▶ **INPUT FOR THIS TASK**:
——————

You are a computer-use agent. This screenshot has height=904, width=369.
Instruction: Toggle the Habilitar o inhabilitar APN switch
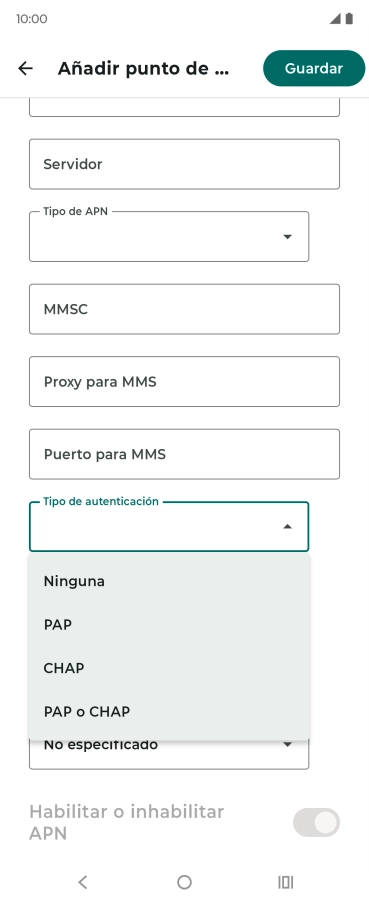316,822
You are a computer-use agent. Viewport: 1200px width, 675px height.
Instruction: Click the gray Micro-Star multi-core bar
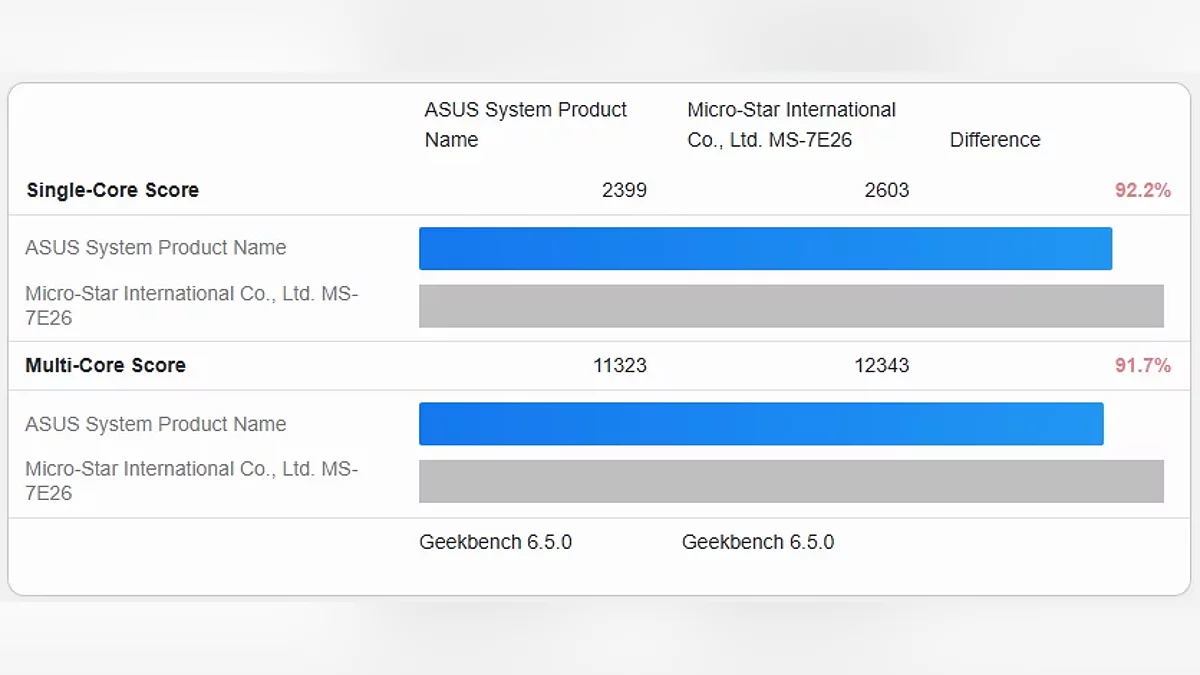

——————

▶ **EXERCISE**:
Each line of the listing must be restated word for word, and the pictures left out.

▶ **ANSWER TO THIS EXERCISE**:
You are a computer-use agent. This screenshot has height=904, width=369.
Instruction: Toggle the Habilitar o inhabilitar APN switch
316,822
You are a computer-use agent. Viewport: 1200px width, 675px height.
Instruction: Click the gray Micro-Star multi-core bar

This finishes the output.